Ça se passe à l’université, je suis assis là, dans le public, je reste silencieux, je ressens comme un malaise. Forcément, une formation sur les violences sexistes et sexuelles à l’Université, ça me plombe. Et puis je finis par comprendre ce qui me met dans cet état. Dans l’assistance, un peu à l’écart des autres, il y a ce médecin, homme, blanc, certainement cis et hétéro, et à l’hygiène douteuse dès 9h du matin, qui passe son temps à prendre la parole, à contredire les intervenantes. Il se permet même des «  Non mais vous dites ça parce que vous êtes jeunes » ou des « moi je sais bien que ça ne se passe pas comme ça. ». Mais pourquoi s’est-il inscrit à cette formation ? Pour se la ramener en public ? Pour régler des comptes avec les associations d’aide aux victimes ? Non, je crois qu’il se sent juste meilleur que nous, et même meilleur que cette femme qui nous forme…. 

Et moi, je suis témoin de ça. J’ai une boule au ventre face à la violence de ces interventions. J’ai des élans d’empathie pour les deux spécialistes et pourtant je ne dis rien. J’ai très envie de lui dire « Ta g…. ! », et je reste là à fulminer silencieusement. Son comportement me blesse, parce qu’en tant qu’homme, je ne veux pas être associé à ce mainsplaining. Pourtant je ne dis rien, et ne fais que compatir avec ce que vit la psychologue. Et en remontant sur ma bicyclette, je m’en veux de n’avoir pas su intervenir. Pourquoi n’ai-je rien dit ? Parce que je ne me sens pas légitime pour intervenir ? Parce qu’on ne contredit pas un homme ? Parce que lui demander de se taire ne le fera pas changer ? 

Chaque fois que j’assiste en réunion à ces scènes où les hommes monopolisent la parole, où ils expliquent avec condescendance quelque chose à une femme qui connaît déjà parfaitement le sujet, où l’universitaire méprise l’agrégée et daigne à peine s’adresser à la professeure des écoles, chaque fois je ressens le même malaise, chaque fois je ne trouve pas les mots qui permettraient de remettre ces personnes à leur place. Parce que c’est un homme, qu’il assène des vérités, j’ai l’impression que c’est plus difficile de le couper qu’une femme. Une femme, dans son discours, va mettre moins d’assurance. Vous savez, des formules comme « à mon avis », « il me semble que…. », «  peut-être que si … ».

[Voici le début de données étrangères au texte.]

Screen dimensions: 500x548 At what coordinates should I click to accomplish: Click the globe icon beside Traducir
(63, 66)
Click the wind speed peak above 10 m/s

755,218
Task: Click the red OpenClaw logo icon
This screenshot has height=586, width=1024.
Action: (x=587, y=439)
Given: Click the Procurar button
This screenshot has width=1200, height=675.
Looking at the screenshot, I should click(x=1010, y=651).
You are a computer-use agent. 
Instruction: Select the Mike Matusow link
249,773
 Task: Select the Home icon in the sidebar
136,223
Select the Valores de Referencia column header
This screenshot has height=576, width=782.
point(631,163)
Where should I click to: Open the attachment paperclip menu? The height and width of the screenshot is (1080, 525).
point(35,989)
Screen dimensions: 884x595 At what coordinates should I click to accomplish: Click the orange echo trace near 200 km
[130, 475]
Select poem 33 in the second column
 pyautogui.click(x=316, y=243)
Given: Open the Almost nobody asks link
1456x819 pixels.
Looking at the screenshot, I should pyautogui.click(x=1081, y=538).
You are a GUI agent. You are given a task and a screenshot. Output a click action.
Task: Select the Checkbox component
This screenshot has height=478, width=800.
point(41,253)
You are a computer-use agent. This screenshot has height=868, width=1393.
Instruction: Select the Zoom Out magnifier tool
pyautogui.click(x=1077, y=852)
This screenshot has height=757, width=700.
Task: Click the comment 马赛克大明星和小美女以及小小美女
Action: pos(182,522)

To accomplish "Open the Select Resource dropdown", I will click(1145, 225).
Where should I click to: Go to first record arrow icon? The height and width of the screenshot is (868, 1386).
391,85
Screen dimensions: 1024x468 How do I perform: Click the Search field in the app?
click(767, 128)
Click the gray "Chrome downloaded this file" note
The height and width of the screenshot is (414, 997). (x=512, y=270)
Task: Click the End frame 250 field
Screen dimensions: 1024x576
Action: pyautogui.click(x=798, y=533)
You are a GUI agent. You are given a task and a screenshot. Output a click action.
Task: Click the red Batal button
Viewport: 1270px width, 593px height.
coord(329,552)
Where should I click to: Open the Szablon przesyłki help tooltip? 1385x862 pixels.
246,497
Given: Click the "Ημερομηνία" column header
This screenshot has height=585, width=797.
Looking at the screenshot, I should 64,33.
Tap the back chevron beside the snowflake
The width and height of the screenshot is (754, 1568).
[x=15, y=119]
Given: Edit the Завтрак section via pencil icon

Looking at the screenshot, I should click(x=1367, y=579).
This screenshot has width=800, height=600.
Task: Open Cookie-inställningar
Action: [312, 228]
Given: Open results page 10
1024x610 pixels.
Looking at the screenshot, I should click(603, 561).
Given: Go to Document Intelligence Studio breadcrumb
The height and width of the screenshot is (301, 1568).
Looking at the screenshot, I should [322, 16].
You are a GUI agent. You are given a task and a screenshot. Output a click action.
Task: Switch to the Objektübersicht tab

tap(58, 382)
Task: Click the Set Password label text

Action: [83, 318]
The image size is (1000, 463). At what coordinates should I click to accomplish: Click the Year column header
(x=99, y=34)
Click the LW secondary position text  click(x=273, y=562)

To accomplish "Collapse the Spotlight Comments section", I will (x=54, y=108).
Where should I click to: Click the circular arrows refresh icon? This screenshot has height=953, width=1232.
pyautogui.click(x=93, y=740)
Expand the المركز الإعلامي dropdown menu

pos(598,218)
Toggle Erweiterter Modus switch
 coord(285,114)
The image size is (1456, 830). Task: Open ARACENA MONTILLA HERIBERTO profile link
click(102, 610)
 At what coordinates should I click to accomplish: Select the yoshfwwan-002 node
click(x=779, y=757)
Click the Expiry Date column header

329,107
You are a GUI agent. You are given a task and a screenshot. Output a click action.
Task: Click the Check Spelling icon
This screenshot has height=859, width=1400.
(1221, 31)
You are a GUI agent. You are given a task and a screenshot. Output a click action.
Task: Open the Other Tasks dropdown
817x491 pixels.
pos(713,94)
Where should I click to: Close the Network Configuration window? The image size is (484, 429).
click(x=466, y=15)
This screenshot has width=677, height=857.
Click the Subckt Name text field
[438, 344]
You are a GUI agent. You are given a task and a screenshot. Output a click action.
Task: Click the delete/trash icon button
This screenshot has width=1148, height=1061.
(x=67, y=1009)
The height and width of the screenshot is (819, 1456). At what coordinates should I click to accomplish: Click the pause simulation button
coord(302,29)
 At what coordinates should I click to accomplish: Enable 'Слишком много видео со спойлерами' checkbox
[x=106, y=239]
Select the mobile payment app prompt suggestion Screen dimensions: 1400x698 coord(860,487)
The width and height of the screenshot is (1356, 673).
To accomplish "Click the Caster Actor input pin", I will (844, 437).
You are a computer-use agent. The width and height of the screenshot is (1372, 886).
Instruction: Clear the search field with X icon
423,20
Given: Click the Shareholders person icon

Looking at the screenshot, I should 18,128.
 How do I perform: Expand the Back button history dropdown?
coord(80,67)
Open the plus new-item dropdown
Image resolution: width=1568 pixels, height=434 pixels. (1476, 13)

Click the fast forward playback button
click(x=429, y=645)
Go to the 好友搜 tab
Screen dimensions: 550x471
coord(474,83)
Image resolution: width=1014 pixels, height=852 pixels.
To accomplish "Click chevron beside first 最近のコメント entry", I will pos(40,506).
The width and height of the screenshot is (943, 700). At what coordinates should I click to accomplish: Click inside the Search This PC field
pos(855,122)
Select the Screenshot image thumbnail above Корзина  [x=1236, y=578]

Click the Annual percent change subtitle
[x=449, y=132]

Les mecs ne s’embarrassent pas de ce genre de tournures. Et j’ai l’impression que ça n’a rien à voir avec la maîtrise de leur sujet. 

Alors je suis agacé de ne pas savoir comment intervenir. Au mieux je quitte la salle avant la fin du monologue androcentré.  

Conscient du malaise que ces interventions créent en moi, je m’interroge souvent sur mon propre fonctionnement. Le public à qui j’enseigne est composé à près de 80 % de femmes (Et oui ! Le métier d’instit n’attire pas ces messieurs, c’est problématique et j’aimerais vous en parler un jour). Dans ce contexte, j’ai le statut d’expert, j’ai l’expérience du métier, c’est moi qui évalue les connaissances et valide le diplôme. Je tutoie mes étudiant.e .s, les appelle par leur prénom, et ils ou elles m’appellent « Monsieur » et me vouvoient (malgré mon autorisation à ne pas le faire) . Je suis donc dans une position ultra-dominante. Pareil lors des réunions avec les conseiller.e.s pédagogiques où je suis souvent le seul agrégé de mathématiques face à des enseignant.e.s polyvalent.e.s.  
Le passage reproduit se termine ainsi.